B: now this side is a little more in the dark. probably only ji hang, and a few good friends, eg ming-yi, would have seen this side of me. the sensitive, quiet, likes staring into space, appreciates some alone time now and then, likes to go out with only 1 or 2 people, more serious, loves listening to music.

last few days, i was in my B element. i can spend more than 1 hour not doing anything but just sit on my bed, listening to my ipod and think about things... lots of things. reading manga and going online. i feel a bit more calm this way.

.....intermission....... ji hang is calling me XD........

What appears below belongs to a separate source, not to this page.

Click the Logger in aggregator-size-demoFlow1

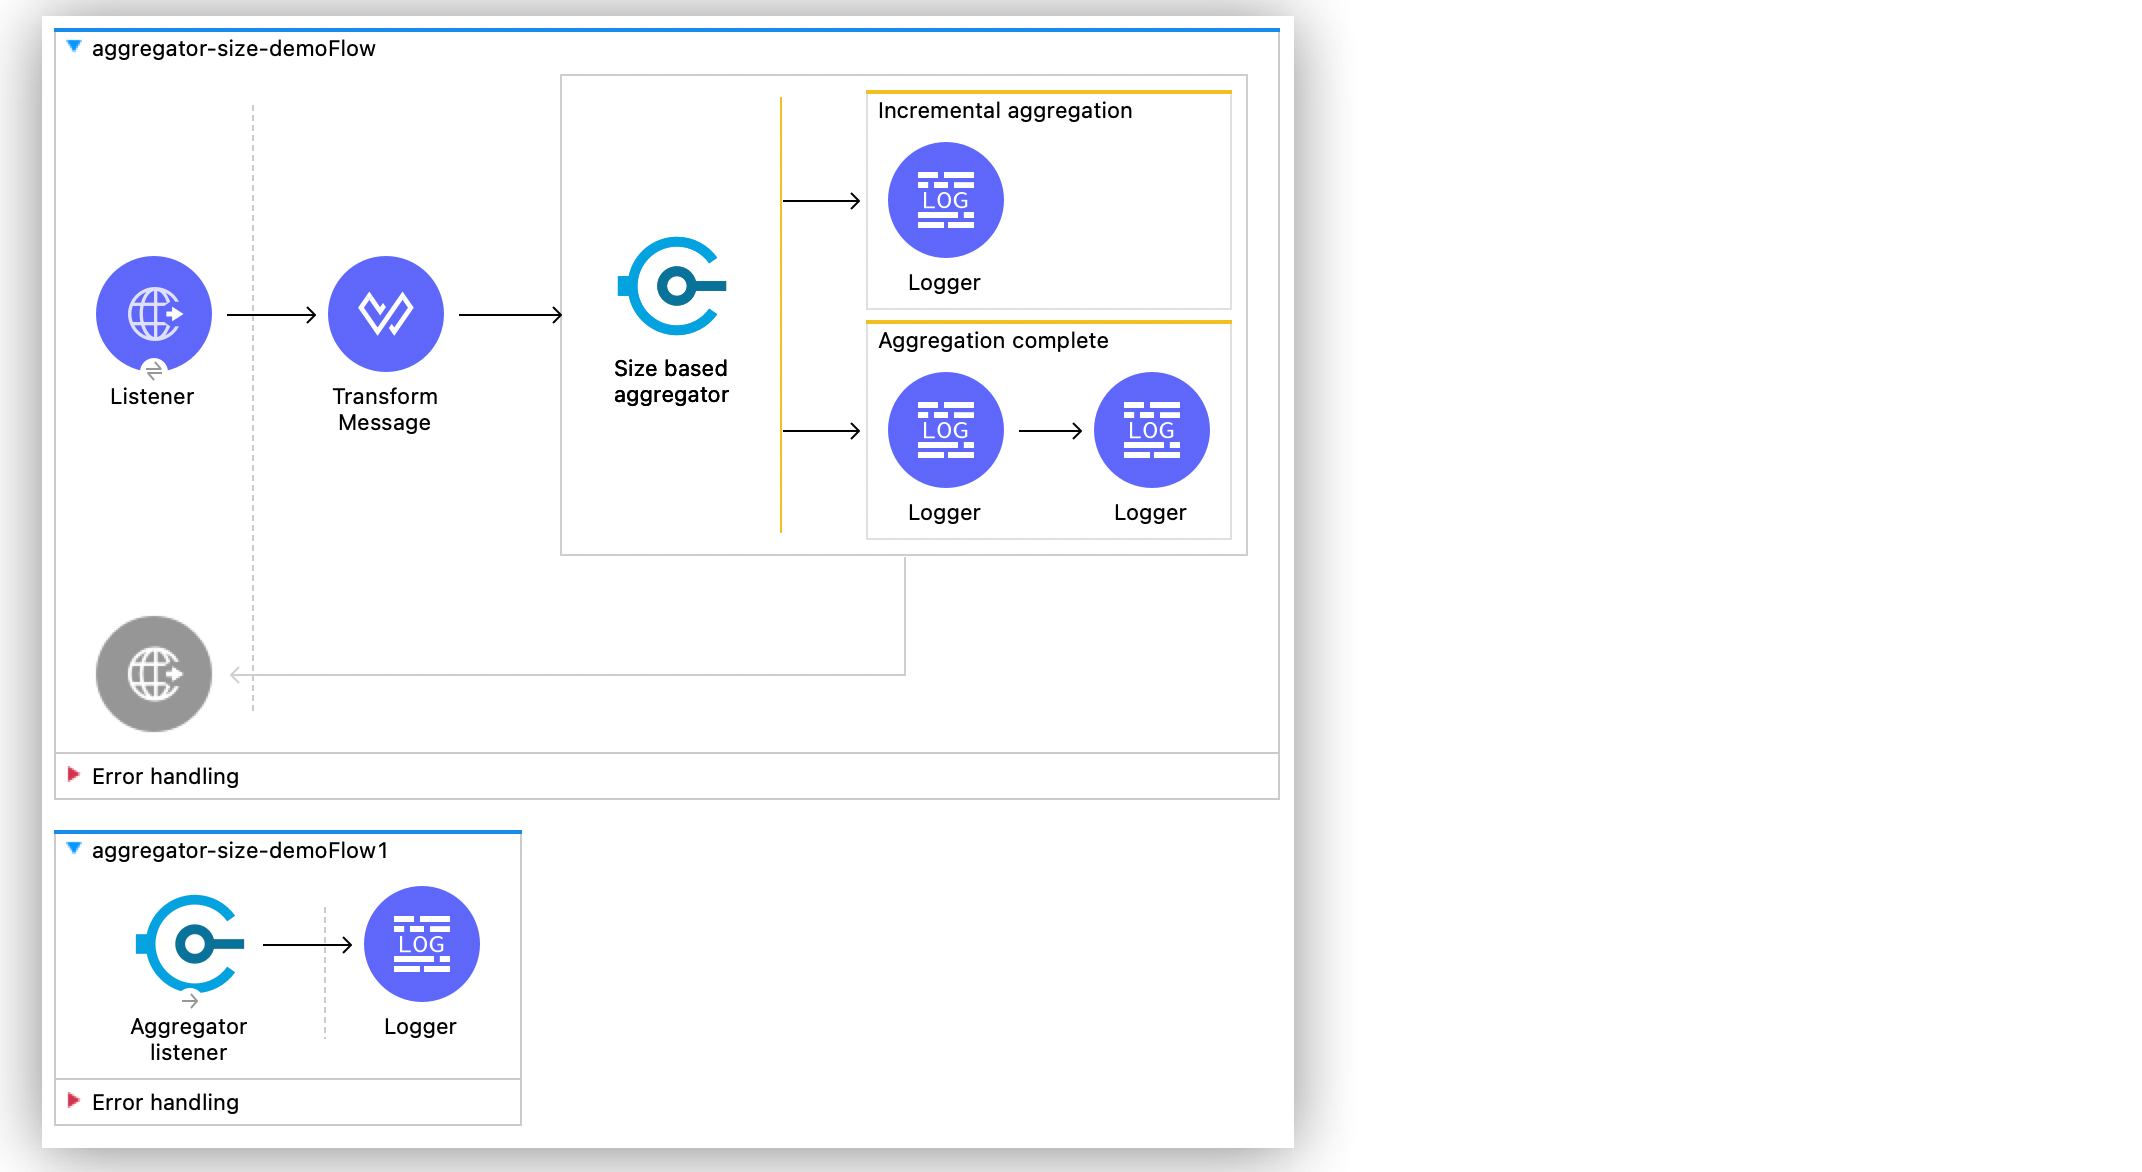pos(420,943)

ah, hehe, just got a call for ji hang. talked for 29 mins XD... aww, i miss him. he said sorry for not contacting me lately and stuffs, and we just chat about our current happenings and stuffs. it's always good to hear from him :), albeit, i dont need him to call me everyday or nearly everyday. he calls me once a week or so, and then we'll just take the time to catch up and stuff. i use to get angry when he doesnt calls me for more than 3 days, but now, i guess i don't really mind all those stuff anymore. we go on with our lifes, busy as they are, and when he's free enough to take a breather, he'll call me, and then we'll chat. in between that, i think of him all the time. i guess i'm becoming less dependent on him now.

and since kai aun is always asking me about ji hang..... and how he looks like... i'll put in a picture of him here :)

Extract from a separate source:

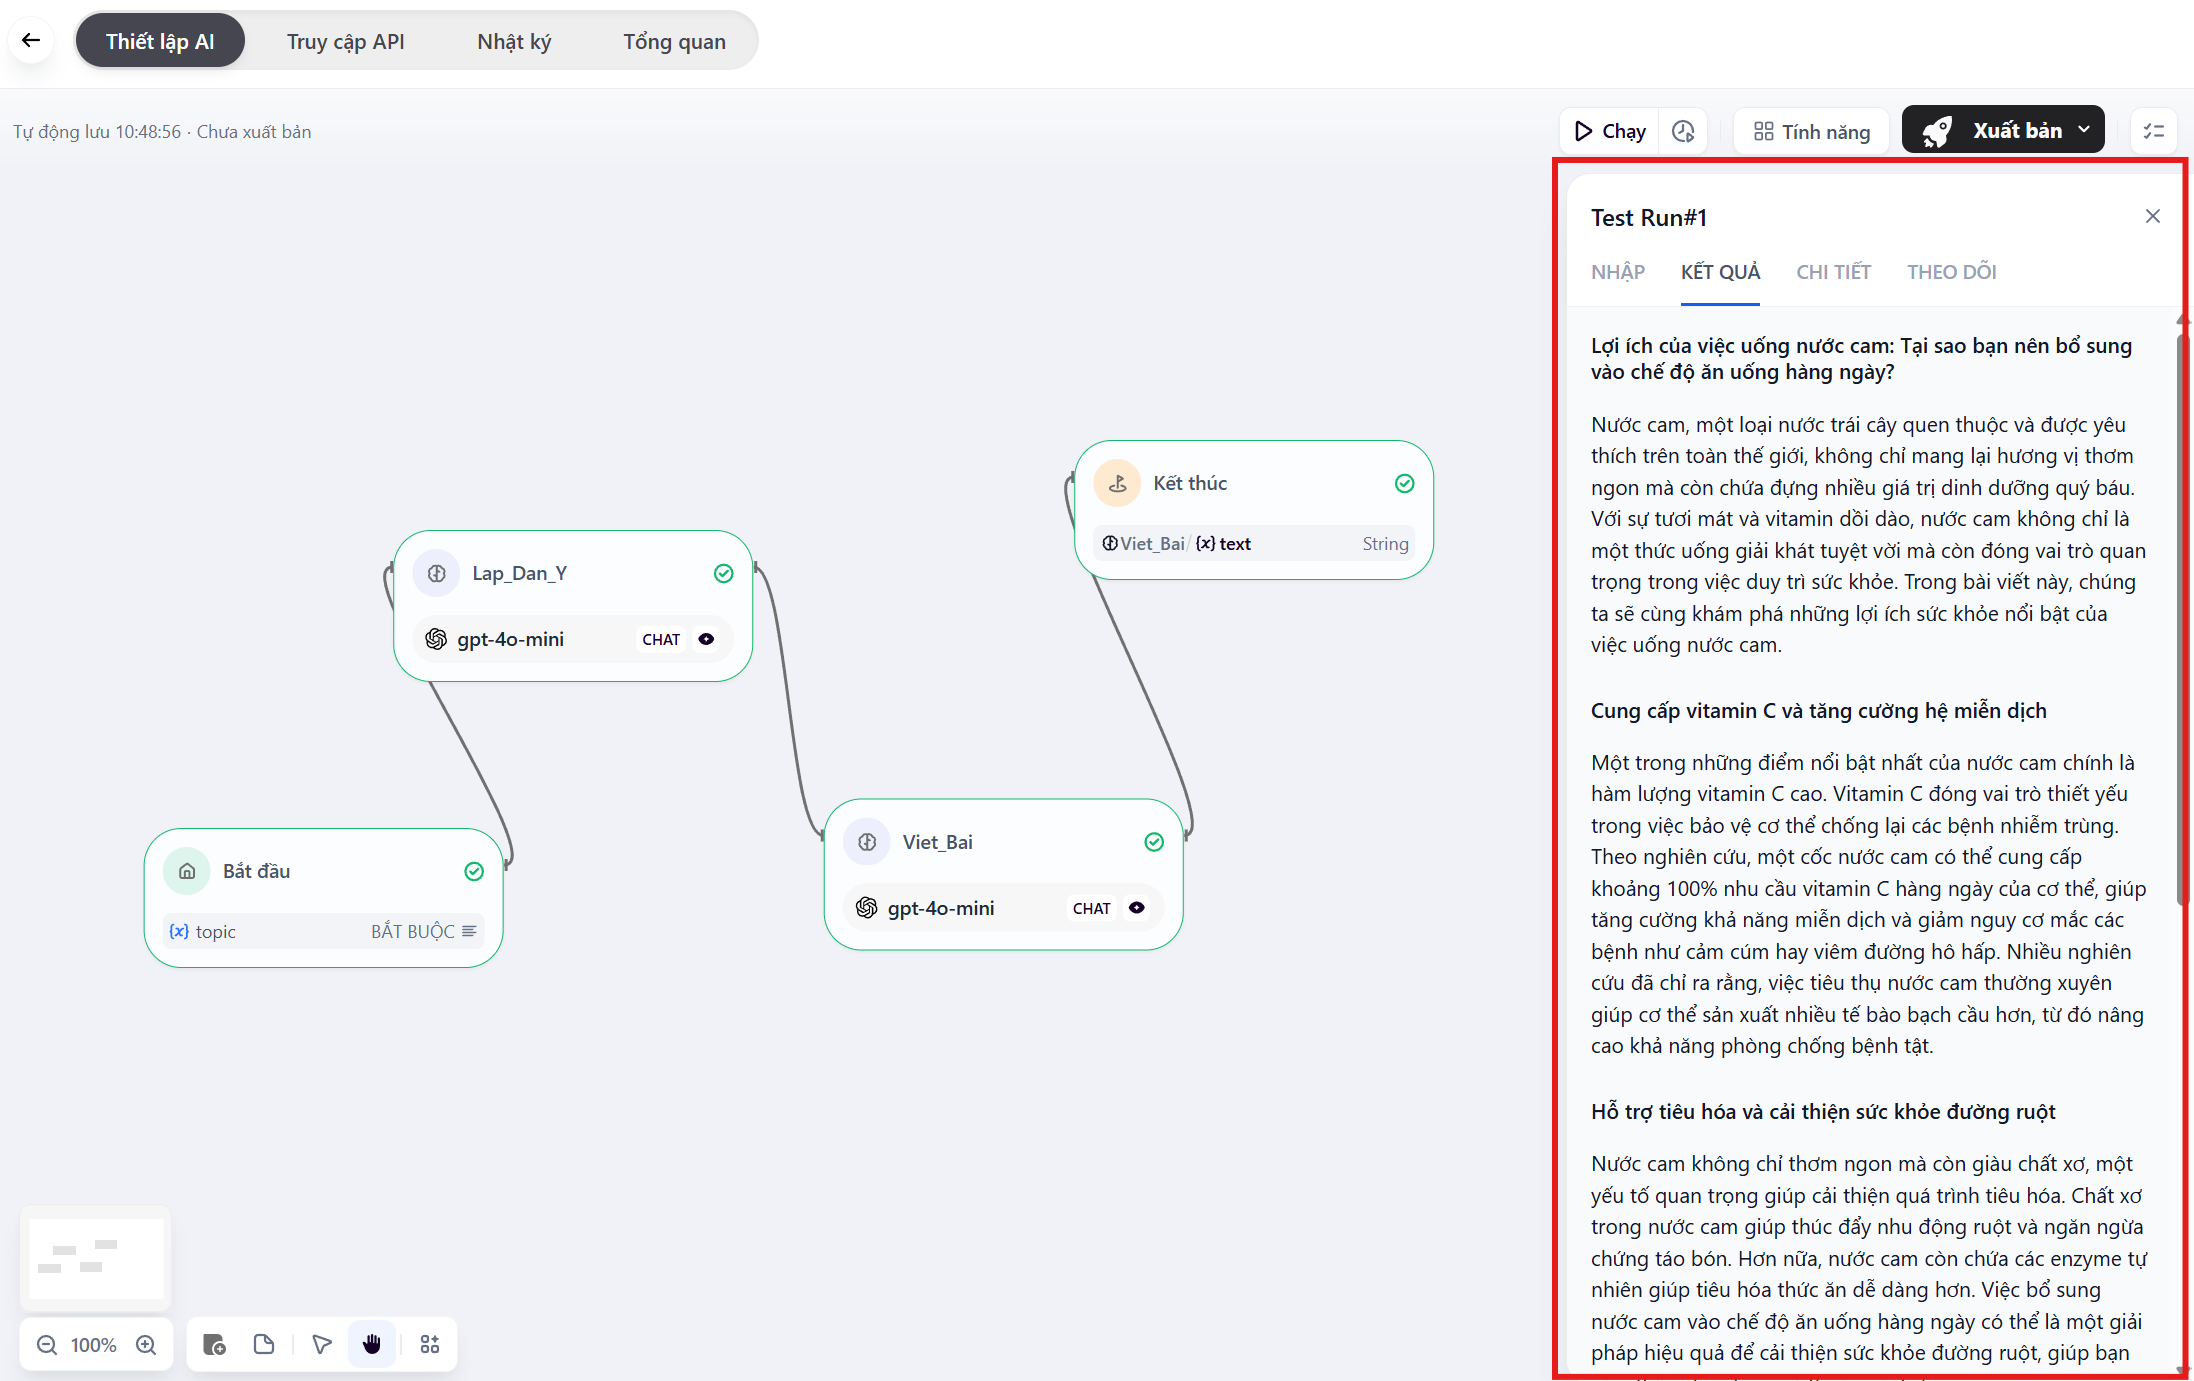2194x1381 pixels.
Task: Click the Tính năng button
Action: coord(1812,131)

awww, isn't he the cutest XD. hahahaha, ok anyways, i'm straying from the boring topic of the two sides of me. sorry to bored u some more haha. so then i think most people would've seen my A side, but not many people would know of my B side. i guess that's because around a lot people, side A tends to show up more, and side B only shows when i'm with a person i feel close to and comfortable with, and also when i'm alone by myself.

ok, enough about that. i shall tell you what i did yesterday morning-afternoon. 11am to 1.45pm. i was at vista B's badminton room playing badminton with some friends. they were zen, zhi yi, woon wee, jian ming, adam, george, david and then at the last half and hour, kai aun.

it was very fun :). i havent played badminton in 3 years i think. last was at college. was pretty rusty at first, but after a few rounds of warm up, got my feel back :). but of course since i haven't been training at all, my stamina was pretty short, lacking power as well. but i can say i played pretty well, especially during the first 1 hour. could catch the shuttlecock pretty well, and hit back with a sharp and fast shot. bwahahaha, i'm patting my own back, but never mind. XD. can't really smash :(, not enough power. and can't catch those fast smash by jian ming/david/kai aun. booo, cant u go easier on a girl. hahahaha, joking, please just play normally, no need to go easy on me. :D (and since kai aun came so late, i was already tired after 2 hours of playing, so when i played against him, i feel like a jelly, power -ve already, can't play well. and he plays tennis as well, so he did smashed me kao..... T____T)

zen wasn't too bad too! i always thought he was the taufu-type, hahahahaha. :P. well, all of them were good players then. maybe i was the worst T___T (hopefully not). anyways, today i woke up with..... muscle aches all over my body =.=". this is what happened when u havent played for 3 years, and suddenly decides to run all over the court again.